**What is needed**
Find each line in the data below that contains the string "height", and copy those lines.
-------
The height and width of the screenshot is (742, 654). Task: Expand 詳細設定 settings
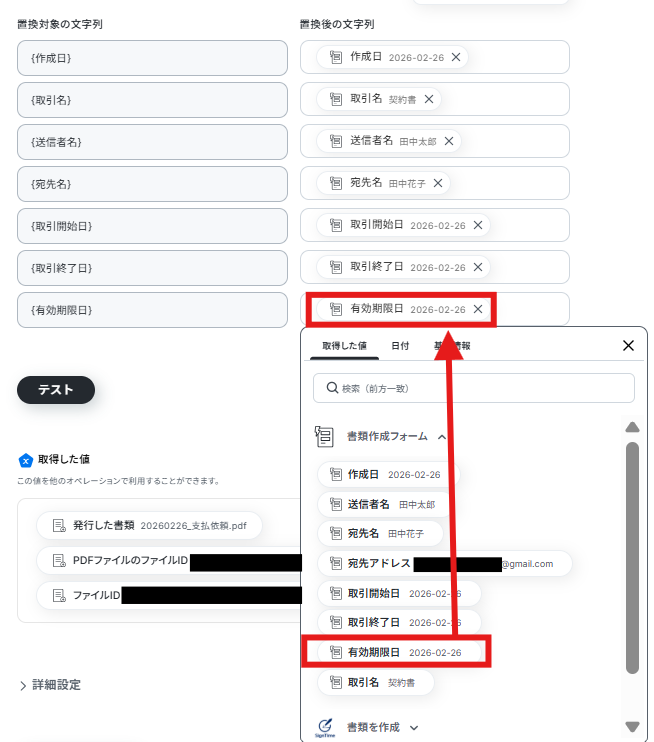pos(51,685)
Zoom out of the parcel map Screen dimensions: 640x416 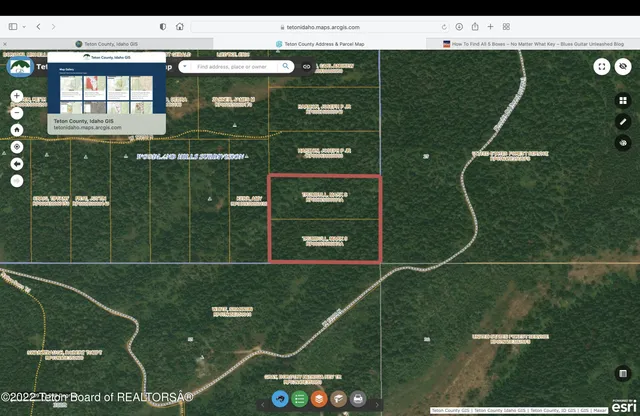[17, 113]
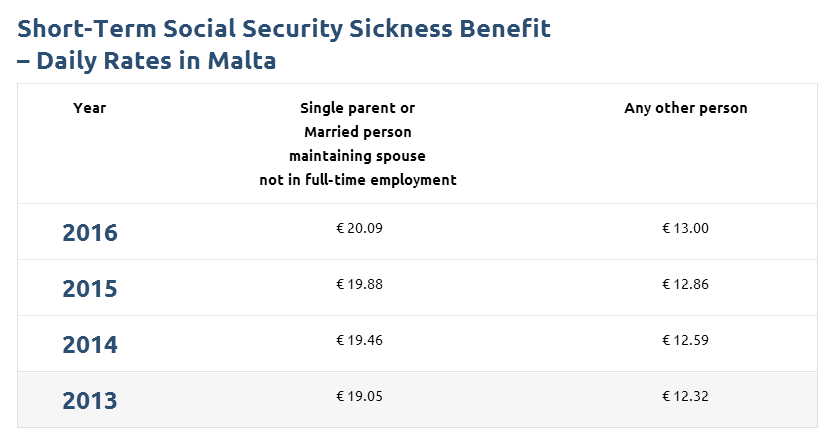
Task: Select the € 12.86 rate value
Action: (685, 284)
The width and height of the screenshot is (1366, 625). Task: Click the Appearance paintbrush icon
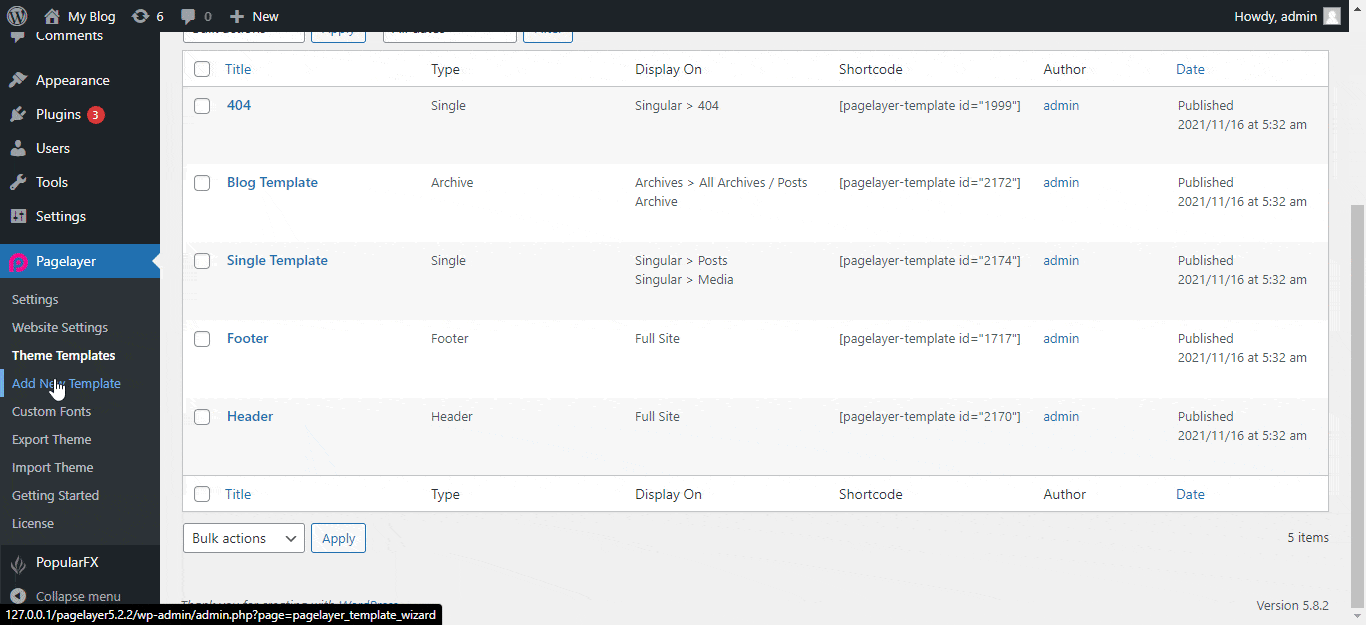(18, 80)
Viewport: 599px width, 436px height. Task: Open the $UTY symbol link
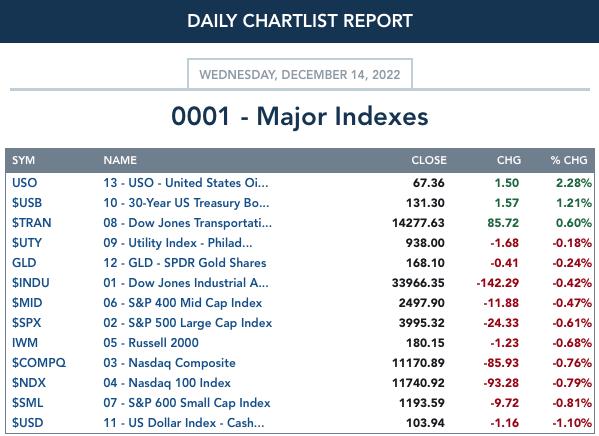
-------
**Answer**
The height and width of the screenshot is (742, 654). Task: Expand 詳細設定 settings
The width and height of the screenshot is (1366, 625). Task: Click the Appearance paintbrush icon
Viewport: 599px width, 436px height. Task: Open the $UTY symbol link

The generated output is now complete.